◆ Directions for this task
Please copy each of the following items line for line, changing nothing.

◆ Data supplied
-- Start --

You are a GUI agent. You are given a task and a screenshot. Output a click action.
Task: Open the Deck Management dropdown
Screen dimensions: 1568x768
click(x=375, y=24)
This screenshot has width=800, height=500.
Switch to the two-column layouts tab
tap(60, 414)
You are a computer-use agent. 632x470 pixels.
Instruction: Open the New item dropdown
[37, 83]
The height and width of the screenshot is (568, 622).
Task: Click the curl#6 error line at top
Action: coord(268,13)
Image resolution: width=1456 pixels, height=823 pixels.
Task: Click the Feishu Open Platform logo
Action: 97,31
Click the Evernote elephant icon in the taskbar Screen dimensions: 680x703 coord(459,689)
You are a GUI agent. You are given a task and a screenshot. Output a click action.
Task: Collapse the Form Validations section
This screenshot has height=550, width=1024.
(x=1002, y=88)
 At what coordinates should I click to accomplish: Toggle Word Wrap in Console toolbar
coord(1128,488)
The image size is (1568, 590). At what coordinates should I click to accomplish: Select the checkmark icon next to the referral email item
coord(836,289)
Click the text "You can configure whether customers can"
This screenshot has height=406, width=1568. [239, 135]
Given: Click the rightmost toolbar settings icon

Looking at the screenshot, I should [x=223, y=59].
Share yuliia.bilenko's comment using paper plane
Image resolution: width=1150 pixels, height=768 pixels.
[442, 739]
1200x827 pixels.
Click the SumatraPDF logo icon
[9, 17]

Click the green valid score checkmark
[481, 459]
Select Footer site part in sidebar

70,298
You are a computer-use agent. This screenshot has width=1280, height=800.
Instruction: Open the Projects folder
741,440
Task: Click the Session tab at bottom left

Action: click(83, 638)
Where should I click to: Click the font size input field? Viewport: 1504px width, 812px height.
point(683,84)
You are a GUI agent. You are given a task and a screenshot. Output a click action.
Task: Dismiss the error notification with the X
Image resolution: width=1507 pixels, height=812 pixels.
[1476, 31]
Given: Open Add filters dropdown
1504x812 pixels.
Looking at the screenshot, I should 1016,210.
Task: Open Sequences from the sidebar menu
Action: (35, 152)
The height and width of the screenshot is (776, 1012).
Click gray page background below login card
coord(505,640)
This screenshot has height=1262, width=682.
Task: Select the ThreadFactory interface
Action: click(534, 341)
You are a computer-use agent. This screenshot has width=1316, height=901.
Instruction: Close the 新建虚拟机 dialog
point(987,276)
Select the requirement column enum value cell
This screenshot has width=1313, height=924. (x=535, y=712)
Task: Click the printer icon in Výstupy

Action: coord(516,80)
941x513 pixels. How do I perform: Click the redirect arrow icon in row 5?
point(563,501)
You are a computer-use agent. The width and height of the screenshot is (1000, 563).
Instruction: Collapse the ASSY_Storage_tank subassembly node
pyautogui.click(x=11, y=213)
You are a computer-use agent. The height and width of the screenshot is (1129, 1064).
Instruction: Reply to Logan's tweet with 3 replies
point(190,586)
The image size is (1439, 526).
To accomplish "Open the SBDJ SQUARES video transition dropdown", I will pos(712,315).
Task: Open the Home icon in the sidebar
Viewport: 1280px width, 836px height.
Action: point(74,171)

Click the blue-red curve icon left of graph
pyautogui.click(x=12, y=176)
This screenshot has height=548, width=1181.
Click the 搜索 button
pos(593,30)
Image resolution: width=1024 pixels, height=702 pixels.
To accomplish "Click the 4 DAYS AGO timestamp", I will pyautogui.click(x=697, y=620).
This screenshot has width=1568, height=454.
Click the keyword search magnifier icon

-- End --

◆ Exercise output
You are a GUI agent. You are given a task and a screenshot. Output a click action.
Task: Open the Deck Management dropdown
Screen dimensions: 1568x768
click(x=375, y=24)
This screenshot has width=800, height=500.
Switch to the two-column layouts tab
tap(60, 414)
You are a computer-use agent. 632x470 pixels.
Instruction: Open the New item dropdown
[37, 83]
The height and width of the screenshot is (568, 622).
Task: Click the curl#6 error line at top
Action: coord(268,13)
Image resolution: width=1456 pixels, height=823 pixels.
Task: Click the Feishu Open Platform logo
Action: 97,31
Click the Evernote elephant icon in the taskbar Screen dimensions: 680x703 coord(459,689)
You are a GUI agent. You are given a task and a screenshot. Output a click action.
Task: Collapse the Form Validations section
This screenshot has height=550, width=1024.
(x=1002, y=88)
 At what coordinates should I click to accomplish: Toggle Word Wrap in Console toolbar
coord(1128,488)
The image size is (1568, 590). At what coordinates should I click to accomplish: Select the checkmark icon next to the referral email item
coord(836,289)
Click the text "You can configure whether customers can"
This screenshot has height=406, width=1568. [239, 135]
Given: Click the rightmost toolbar settings icon

Looking at the screenshot, I should [x=223, y=59].
Share yuliia.bilenko's comment using paper plane
Image resolution: width=1150 pixels, height=768 pixels.
[442, 739]
1200x827 pixels.
Click the SumatraPDF logo icon
[9, 17]

Click the green valid score checkmark
[481, 459]
Select Footer site part in sidebar

70,298
You are a computer-use agent. This screenshot has width=1280, height=800.
Instruction: Open the Projects folder
741,440
Task: Click the Session tab at bottom left

Action: click(83, 638)
Where should I click to: Click the font size input field? Viewport: 1504px width, 812px height.
point(683,84)
You are a GUI agent. You are given a task and a screenshot. Output a click action.
Task: Dismiss the error notification with the X
Image resolution: width=1507 pixels, height=812 pixels.
[1476, 31]
Given: Open Add filters dropdown
1504x812 pixels.
Looking at the screenshot, I should 1016,210.
Task: Open Sequences from the sidebar menu
Action: (35, 152)
The height and width of the screenshot is (776, 1012).
Click gray page background below login card
coord(505,640)
This screenshot has height=1262, width=682.
Task: Select the ThreadFactory interface
Action: click(534, 341)
You are a computer-use agent. This screenshot has width=1316, height=901.
Instruction: Close the 新建虚拟机 dialog
point(987,276)
Select the requirement column enum value cell
This screenshot has width=1313, height=924. (x=535, y=712)
Task: Click the printer icon in Výstupy

Action: coord(516,80)
941x513 pixels. How do I perform: Click the redirect arrow icon in row 5?
point(563,501)
You are a computer-use agent. The width and height of the screenshot is (1000, 563).
Instruction: Collapse the ASSY_Storage_tank subassembly node
pyautogui.click(x=11, y=213)
You are a computer-use agent. The height and width of the screenshot is (1129, 1064).
Instruction: Reply to Logan's tweet with 3 replies
point(190,586)
The image size is (1439, 526).
To accomplish "Open the SBDJ SQUARES video transition dropdown", I will pos(712,315).
Task: Open the Home icon in the sidebar
Viewport: 1280px width, 836px height.
Action: point(74,171)

Click the blue-red curve icon left of graph
pyautogui.click(x=12, y=176)
This screenshot has height=548, width=1181.
Click the 搜索 button
pos(593,30)
Image resolution: width=1024 pixels, height=702 pixels.
To accomplish "Click the 4 DAYS AGO timestamp", I will pyautogui.click(x=697, y=620).
This screenshot has width=1568, height=454.
Click the keyword search magnifier icon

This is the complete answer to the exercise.